*Exercise directions*.
Output the entries underneath exactly as they are.

*Data provided*.
* * * * *
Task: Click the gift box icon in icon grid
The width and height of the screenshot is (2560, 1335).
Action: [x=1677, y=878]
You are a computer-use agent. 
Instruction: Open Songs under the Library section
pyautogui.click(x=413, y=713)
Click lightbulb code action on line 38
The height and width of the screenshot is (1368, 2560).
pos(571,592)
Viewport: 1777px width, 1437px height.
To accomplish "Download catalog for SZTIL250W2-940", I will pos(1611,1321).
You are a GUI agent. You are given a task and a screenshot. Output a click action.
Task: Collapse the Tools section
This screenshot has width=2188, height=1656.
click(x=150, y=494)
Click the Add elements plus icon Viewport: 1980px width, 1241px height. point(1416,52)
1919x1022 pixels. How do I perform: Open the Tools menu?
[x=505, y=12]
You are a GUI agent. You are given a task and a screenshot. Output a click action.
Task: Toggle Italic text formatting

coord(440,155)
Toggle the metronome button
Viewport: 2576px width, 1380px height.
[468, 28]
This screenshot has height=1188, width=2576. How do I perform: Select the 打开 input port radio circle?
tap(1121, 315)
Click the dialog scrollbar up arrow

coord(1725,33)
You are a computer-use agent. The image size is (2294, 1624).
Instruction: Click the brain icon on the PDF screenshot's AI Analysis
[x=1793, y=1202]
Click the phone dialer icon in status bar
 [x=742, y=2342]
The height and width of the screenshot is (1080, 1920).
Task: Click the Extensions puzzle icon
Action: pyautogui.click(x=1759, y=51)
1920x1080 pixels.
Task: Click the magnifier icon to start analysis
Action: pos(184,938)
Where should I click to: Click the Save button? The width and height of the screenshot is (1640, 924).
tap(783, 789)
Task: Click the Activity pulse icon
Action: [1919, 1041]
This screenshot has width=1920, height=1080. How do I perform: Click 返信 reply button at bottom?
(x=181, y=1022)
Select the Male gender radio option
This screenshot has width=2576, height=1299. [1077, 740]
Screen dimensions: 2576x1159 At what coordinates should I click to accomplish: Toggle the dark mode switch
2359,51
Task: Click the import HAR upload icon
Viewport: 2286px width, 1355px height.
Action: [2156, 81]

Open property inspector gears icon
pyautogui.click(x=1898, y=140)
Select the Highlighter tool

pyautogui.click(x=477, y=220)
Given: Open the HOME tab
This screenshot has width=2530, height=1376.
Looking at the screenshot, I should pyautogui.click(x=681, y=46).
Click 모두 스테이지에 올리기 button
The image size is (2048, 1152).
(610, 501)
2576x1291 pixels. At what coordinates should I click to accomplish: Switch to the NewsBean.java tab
* * * * *
*Solved problem*.
Task: Click the gift box icon in icon grid
The width and height of the screenshot is (2560, 1335).
Action: [x=1677, y=878]
You are a computer-use agent. 
Instruction: Open Songs under the Library section
pyautogui.click(x=413, y=713)
Click lightbulb code action on line 38
The height and width of the screenshot is (1368, 2560).
pos(571,592)
Viewport: 1777px width, 1437px height.
To accomplish "Download catalog for SZTIL250W2-940", I will pos(1611,1321).
You are a GUI agent. You are given a task and a screenshot. Output a click action.
Task: Collapse the Tools section
This screenshot has width=2188, height=1656.
click(x=150, y=494)
Click the Add elements plus icon Viewport: 1980px width, 1241px height. point(1416,52)
1919x1022 pixels. How do I perform: Open the Tools menu?
[x=505, y=12]
You are a GUI agent. You are given a task and a screenshot. Output a click action.
Task: Toggle Italic text formatting

coord(440,155)
Toggle the metronome button
Viewport: 2576px width, 1380px height.
[468, 28]
This screenshot has height=1188, width=2576. How do I perform: Select the 打开 input port radio circle?
tap(1121, 315)
Click the dialog scrollbar up arrow

coord(1725,33)
You are a computer-use agent. The image size is (2294, 1624).
Instruction: Click the brain icon on the PDF screenshot's AI Analysis
[x=1793, y=1202]
Click the phone dialer icon in status bar
 [x=742, y=2342]
The height and width of the screenshot is (1080, 1920).
Task: Click the Extensions puzzle icon
Action: pyautogui.click(x=1759, y=51)
1920x1080 pixels.
Task: Click the magnifier icon to start analysis
Action: pos(184,938)
Where should I click to: Click the Save button? The width and height of the screenshot is (1640, 924).
tap(783, 789)
Task: Click the Activity pulse icon
Action: [1919, 1041]
This screenshot has width=1920, height=1080. How do I perform: Click 返信 reply button at bottom?
(x=181, y=1022)
Select the Male gender radio option
This screenshot has width=2576, height=1299. [1077, 740]
Screen dimensions: 2576x1159 At what coordinates should I click to accomplish: Toggle the dark mode switch
2359,51
Task: Click the import HAR upload icon
Viewport: 2286px width, 1355px height.
Action: [2156, 81]

Open property inspector gears icon
pyautogui.click(x=1898, y=140)
Select the Highlighter tool

pyautogui.click(x=477, y=220)
Given: Open the HOME tab
This screenshot has width=2530, height=1376.
Looking at the screenshot, I should pyautogui.click(x=681, y=46).
Click 모두 스테이지에 올리기 button
The image size is (2048, 1152).
(610, 501)
2576x1291 pixels. At what coordinates should I click to accomplish: Switch to the NewsBean.java tab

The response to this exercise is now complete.